▶ _Assigned task_: Reproduce the items verbatim, from the first one through the line that contains "coordinates (65, 517).", including that line.

▶ _Exercise material_:
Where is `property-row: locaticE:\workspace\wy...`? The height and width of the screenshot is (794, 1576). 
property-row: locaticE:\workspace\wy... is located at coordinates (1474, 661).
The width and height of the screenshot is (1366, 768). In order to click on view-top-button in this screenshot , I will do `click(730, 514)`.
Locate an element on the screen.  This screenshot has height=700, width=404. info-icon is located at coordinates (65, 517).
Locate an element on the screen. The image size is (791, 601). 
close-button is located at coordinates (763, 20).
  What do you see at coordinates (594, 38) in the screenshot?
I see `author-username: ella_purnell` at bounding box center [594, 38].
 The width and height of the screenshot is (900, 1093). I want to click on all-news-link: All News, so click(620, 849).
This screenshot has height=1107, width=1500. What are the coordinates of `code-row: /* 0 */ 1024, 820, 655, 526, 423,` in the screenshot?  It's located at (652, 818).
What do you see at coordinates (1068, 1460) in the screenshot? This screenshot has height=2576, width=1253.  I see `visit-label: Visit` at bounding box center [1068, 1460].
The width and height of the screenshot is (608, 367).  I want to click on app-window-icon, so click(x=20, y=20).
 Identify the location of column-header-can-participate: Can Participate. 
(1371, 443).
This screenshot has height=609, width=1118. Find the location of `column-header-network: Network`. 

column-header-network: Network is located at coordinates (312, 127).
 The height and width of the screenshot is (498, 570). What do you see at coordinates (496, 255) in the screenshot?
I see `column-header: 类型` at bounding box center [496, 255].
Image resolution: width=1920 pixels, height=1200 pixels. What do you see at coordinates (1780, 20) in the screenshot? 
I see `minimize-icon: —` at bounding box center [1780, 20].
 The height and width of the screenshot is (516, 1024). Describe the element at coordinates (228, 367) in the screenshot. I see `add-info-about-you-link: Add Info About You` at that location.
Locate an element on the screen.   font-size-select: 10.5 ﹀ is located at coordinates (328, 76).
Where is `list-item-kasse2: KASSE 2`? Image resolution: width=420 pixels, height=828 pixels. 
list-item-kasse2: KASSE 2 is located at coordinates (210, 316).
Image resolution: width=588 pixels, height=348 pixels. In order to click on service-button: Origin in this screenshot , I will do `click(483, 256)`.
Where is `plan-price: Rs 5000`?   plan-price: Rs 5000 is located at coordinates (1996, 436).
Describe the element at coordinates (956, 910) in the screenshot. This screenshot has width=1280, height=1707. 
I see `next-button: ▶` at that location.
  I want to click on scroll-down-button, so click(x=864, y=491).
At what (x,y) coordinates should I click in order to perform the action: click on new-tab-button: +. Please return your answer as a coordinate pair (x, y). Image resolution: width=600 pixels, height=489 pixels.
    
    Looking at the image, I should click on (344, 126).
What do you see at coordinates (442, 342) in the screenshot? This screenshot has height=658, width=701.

▶ _Finished exercise_:
Where is `property-row: locaticE:\workspace\wy...`? The height and width of the screenshot is (794, 1576). 
property-row: locaticE:\workspace\wy... is located at coordinates (1474, 661).
The width and height of the screenshot is (1366, 768). In order to click on view-top-button in this screenshot , I will do `click(730, 514)`.
Locate an element on the screen.  This screenshot has height=700, width=404. info-icon is located at coordinates (65, 517).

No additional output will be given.